**Task**
A line qualifies if it holds the string "height". Copy every qualifying line from the records.

**Data to use**
· · · ·
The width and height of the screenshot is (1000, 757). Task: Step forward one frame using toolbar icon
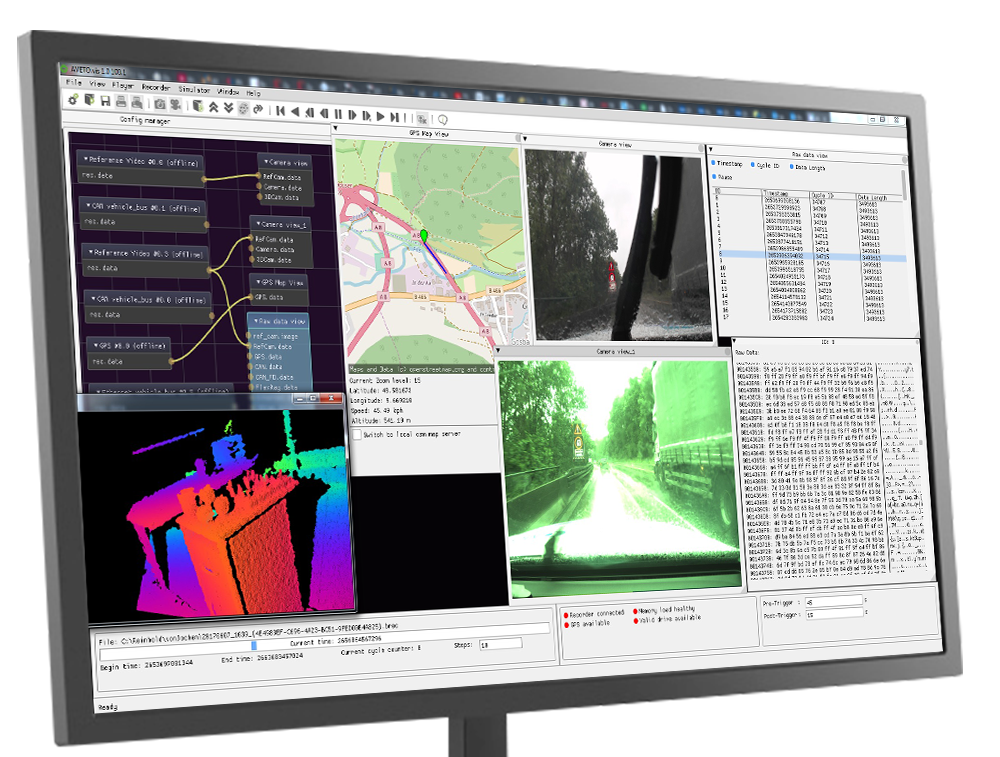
· · · ·
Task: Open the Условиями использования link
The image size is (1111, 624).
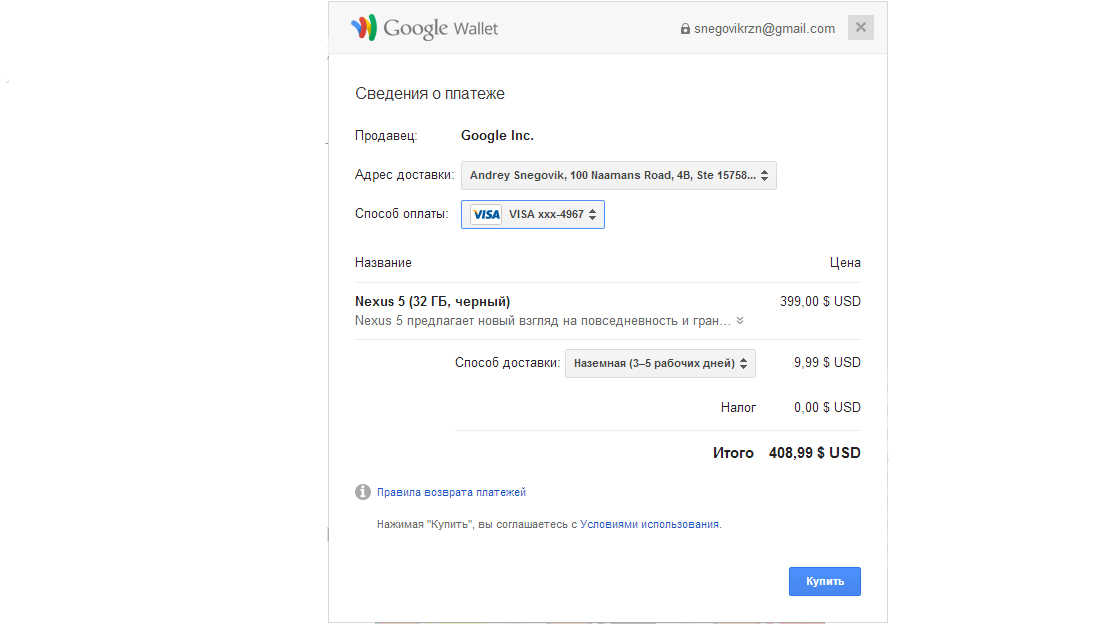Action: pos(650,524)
· · · ·
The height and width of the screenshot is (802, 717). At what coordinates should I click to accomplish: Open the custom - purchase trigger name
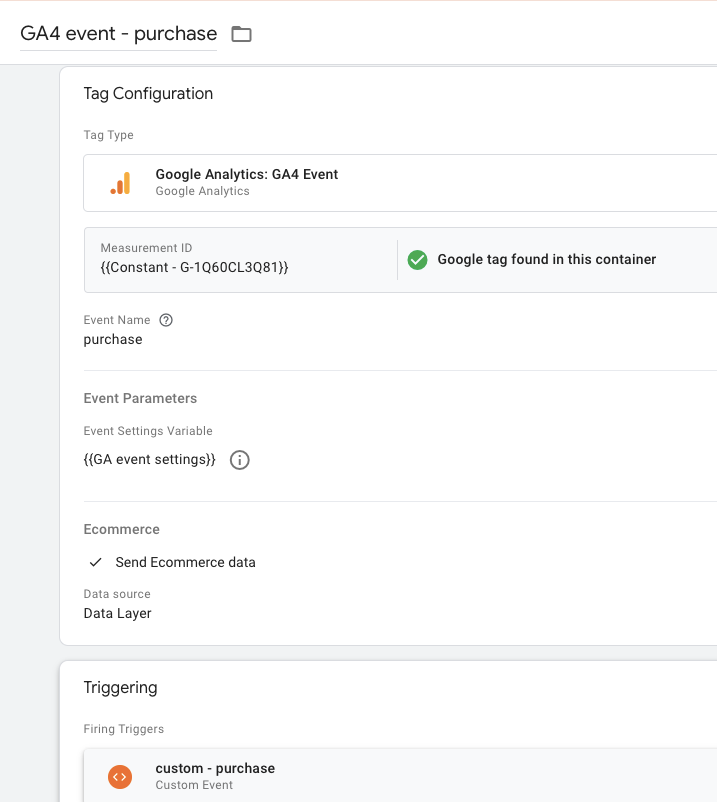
· · · ·
**Exercise answer**
The width and height of the screenshot is (1000, 757). Task: Step forward one frame using toolbar icon
The height and width of the screenshot is (802, 717). At what coordinates should I click to accomplish: Open the custom - purchase trigger name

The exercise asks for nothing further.